# Palladium Purification Problem



## jeweler1 (Mar 24, 2018)

Palladium purification problem

Using the process described in Hoke's book on pages 176,177 (purifying Palladium)
I had redissolved Palladium Chloride (red salt) in 20% Ammonium hydroxide solution,
filtered it and precipitated it by adding HCL . Got lots of Palladosammine Chloride 
(Yellow salt) so far so good.
Because I had started with a mixture of metals containing Palladium and my goal was 
Pure Palladium I needed one more step to achieve this .I vacuum filtered it and washed it several times with distilled water .
Now I redissolved the Yellow salt in more Ammonium Hydroxide (with some heat ) and again added HCL . This time it took a lot more HCL to precipitate the Yellow salt (this is where I think I goofed) I should have used a pH indicator instead of just adding HCL . Anyway the Palladosammine Chloride formed as expected however the solution began to turn dark red??? The yellow salt remained (later washed and heated to make Palladium Sponge ) but the solution still contained a substantial amount of Palladium (tested with Stannous Chloride) .
My question is how do I get my Palladium back from this solution ?
It already has a lot of HCL in it . I did try some Ammonium Chloride but it just redissolved and turned red clear again.
Any suggestions?


----------



## Lino1406 (Mar 24, 2018)

Your last solution is basic or acidic?


----------



## Lou (Mar 25, 2018)

You let it get too acidic. Evaporate it and then bring to pH 7 and reacidify to 2.5.

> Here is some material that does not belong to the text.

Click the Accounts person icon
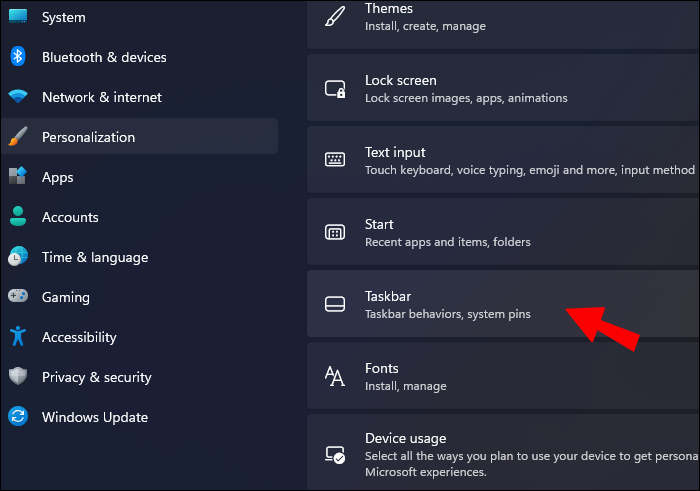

Also keep in mind that Pd(NH3)2Cl2 will dissolve in aqua regia.

Traditionally, a well oxidized solution is heated for hours to turn Pd(IV) to Pd(II) and chlorine lost from solution due to the heat. Then Pt is precipitated. Gold and silver should have been removed prior.


----------



## jeweler1 (Mar 25, 2018)

The solution is Acidic with lots of HCL could I simmer it down to get rid of the acid? I did that to eliminate Nitrate when I added Ammonium chloride and Sodium chlorate to get Palladium chloride. Will this get the HCL down to a level where the Palladium will again precipate?


----------